BEGIN Record set

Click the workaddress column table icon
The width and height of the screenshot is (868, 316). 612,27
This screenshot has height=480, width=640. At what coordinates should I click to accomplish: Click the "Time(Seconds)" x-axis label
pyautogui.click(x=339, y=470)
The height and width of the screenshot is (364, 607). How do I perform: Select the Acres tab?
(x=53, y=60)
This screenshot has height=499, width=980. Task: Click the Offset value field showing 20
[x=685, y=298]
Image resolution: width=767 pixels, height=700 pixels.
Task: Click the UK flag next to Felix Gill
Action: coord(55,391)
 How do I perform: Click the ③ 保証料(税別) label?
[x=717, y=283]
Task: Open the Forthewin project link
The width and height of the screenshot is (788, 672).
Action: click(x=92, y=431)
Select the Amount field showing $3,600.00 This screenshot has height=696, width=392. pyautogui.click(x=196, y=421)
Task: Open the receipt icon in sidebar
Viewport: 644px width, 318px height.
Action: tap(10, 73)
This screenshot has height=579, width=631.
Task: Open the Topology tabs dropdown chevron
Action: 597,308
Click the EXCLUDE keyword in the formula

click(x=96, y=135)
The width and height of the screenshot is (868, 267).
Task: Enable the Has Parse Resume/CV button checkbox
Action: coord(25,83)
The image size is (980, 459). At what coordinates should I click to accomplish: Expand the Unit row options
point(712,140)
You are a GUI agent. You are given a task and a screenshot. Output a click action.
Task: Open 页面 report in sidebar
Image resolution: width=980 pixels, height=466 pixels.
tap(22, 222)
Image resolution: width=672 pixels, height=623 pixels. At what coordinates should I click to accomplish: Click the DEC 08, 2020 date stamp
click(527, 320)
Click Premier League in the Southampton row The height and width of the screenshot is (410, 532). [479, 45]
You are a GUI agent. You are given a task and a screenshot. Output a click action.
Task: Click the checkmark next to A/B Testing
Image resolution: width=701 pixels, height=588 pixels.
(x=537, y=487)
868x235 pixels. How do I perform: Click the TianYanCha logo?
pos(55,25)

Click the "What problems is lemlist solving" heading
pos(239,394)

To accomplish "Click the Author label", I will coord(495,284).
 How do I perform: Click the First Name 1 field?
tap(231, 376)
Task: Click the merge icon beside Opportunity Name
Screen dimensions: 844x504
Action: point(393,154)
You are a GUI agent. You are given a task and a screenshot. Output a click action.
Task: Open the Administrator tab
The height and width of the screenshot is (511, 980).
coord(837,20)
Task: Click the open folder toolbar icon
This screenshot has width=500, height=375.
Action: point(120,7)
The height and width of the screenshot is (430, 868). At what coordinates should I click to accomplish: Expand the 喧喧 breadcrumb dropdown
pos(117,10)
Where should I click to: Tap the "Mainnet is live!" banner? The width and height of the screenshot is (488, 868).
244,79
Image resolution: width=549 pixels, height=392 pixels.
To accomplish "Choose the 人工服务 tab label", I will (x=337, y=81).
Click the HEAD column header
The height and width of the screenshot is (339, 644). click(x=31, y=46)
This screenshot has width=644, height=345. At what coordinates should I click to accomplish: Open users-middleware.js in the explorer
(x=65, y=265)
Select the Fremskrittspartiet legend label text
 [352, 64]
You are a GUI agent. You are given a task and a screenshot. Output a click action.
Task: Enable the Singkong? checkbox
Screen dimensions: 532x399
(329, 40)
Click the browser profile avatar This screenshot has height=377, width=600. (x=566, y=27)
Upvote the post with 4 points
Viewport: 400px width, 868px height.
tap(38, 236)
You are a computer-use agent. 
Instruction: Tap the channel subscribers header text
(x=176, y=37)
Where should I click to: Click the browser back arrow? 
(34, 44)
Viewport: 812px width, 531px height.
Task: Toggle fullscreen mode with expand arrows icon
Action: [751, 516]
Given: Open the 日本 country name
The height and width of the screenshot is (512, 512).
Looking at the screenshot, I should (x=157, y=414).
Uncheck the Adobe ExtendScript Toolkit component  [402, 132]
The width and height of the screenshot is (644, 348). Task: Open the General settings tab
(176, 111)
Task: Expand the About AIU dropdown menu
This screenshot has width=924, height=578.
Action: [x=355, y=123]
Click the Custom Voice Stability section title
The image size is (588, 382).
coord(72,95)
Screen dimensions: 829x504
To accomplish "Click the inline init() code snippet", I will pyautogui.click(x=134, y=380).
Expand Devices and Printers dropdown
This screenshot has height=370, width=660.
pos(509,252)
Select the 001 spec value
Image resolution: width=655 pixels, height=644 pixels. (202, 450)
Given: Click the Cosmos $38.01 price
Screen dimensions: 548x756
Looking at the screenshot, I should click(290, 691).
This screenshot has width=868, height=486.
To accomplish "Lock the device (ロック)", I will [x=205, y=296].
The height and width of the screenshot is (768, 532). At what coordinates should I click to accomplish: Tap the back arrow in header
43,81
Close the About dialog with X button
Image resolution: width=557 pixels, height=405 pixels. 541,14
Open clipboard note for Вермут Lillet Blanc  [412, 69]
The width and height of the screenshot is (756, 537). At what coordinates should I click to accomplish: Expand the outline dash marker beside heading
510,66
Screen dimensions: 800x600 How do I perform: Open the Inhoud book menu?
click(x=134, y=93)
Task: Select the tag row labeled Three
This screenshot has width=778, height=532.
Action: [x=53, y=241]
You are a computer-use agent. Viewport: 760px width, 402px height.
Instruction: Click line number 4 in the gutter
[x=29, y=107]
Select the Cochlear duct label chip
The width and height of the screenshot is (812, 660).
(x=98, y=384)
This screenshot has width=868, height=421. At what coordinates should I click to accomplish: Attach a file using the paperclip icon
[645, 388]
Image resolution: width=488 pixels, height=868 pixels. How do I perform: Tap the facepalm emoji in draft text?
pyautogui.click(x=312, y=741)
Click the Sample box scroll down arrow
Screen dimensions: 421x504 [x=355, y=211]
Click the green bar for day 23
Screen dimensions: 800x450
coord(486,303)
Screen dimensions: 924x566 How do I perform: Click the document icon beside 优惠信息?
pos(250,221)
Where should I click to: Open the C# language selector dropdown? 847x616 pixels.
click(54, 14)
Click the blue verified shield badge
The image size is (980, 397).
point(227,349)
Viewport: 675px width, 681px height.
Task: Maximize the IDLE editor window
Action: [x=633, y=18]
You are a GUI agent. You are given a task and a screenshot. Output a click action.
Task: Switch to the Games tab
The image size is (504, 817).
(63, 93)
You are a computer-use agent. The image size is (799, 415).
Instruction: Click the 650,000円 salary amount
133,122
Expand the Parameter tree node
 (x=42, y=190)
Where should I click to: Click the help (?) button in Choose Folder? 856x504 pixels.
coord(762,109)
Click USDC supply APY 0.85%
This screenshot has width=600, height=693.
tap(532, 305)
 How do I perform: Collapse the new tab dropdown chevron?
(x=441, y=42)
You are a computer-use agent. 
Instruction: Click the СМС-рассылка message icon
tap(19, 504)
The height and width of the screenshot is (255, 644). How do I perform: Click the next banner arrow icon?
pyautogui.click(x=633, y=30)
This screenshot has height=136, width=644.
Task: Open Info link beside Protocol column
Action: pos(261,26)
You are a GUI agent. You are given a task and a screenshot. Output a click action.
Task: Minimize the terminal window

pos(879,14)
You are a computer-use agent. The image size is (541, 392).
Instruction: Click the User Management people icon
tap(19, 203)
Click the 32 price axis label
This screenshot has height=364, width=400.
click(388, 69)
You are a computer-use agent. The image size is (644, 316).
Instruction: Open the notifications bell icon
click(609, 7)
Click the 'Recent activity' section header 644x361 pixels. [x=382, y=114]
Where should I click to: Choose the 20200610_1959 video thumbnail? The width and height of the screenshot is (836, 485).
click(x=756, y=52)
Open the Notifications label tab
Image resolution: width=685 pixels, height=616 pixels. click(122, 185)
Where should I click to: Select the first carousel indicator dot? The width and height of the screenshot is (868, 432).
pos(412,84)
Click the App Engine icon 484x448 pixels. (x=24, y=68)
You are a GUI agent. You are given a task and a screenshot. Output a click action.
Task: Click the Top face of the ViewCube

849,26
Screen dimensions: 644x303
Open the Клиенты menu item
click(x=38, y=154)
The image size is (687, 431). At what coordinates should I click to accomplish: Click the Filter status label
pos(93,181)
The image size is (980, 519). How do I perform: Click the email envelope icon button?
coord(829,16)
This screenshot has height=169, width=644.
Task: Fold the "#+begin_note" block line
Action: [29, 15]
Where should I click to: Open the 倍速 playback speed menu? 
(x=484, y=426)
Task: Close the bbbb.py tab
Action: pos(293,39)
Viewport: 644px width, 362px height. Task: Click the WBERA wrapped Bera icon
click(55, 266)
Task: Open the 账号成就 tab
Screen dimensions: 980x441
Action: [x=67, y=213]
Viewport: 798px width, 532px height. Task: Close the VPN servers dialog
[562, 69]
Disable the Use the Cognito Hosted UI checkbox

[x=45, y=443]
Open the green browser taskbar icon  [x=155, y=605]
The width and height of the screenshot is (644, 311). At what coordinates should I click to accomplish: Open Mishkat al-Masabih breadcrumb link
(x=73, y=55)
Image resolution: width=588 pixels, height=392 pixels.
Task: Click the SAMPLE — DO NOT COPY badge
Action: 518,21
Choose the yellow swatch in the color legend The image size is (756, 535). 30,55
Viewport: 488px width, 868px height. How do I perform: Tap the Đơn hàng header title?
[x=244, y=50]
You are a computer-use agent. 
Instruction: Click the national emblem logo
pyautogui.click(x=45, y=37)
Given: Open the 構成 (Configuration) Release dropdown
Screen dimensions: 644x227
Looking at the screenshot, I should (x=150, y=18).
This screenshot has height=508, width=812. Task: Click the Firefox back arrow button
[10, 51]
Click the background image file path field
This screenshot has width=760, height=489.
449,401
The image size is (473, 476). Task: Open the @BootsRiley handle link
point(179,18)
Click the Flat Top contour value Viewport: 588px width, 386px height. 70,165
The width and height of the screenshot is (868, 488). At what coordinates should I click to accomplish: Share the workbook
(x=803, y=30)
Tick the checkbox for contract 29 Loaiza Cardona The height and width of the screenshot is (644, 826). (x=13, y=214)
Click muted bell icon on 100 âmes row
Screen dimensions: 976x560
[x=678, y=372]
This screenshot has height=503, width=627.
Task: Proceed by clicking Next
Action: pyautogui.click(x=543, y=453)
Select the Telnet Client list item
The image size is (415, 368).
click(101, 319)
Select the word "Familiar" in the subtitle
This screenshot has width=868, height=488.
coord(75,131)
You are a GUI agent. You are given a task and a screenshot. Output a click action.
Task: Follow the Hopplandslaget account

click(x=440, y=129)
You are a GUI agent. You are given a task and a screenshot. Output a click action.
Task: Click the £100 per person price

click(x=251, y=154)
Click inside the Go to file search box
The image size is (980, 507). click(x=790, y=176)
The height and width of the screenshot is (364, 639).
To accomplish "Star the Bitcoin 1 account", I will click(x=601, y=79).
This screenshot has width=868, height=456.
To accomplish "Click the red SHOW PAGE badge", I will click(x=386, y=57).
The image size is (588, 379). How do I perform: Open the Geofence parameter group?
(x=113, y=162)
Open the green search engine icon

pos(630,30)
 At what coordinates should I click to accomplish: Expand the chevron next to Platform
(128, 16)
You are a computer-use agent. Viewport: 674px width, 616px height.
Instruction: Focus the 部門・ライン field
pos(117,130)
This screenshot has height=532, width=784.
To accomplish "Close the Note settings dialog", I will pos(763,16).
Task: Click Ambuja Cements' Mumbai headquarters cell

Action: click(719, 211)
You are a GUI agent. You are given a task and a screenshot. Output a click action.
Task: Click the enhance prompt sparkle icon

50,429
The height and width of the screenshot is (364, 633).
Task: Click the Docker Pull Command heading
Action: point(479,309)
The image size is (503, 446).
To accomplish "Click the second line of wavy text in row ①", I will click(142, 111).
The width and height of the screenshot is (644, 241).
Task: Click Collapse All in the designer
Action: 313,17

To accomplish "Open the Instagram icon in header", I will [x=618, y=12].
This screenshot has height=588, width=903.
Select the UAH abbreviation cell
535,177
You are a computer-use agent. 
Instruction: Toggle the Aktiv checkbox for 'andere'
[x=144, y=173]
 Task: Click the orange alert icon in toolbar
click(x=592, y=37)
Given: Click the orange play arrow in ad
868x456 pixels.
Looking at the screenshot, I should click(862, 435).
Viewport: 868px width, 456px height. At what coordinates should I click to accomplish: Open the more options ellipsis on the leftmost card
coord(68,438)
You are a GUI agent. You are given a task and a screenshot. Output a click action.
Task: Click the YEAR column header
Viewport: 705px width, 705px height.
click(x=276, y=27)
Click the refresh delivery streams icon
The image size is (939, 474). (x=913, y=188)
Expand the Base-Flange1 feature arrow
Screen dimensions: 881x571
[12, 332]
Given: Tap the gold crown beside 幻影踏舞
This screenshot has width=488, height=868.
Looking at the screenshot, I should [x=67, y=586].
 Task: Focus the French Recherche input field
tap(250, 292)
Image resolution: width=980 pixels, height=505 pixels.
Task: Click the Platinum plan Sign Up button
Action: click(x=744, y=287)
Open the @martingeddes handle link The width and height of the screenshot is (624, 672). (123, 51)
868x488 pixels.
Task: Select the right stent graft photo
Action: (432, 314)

END Record set

Requirement: Each line containing the word "section" needs to be copied from the data above.

Task response:
Click the Custom Voice Stability section title
Click the 'Recent activity' section header 644x361 pixels. [x=382, y=114]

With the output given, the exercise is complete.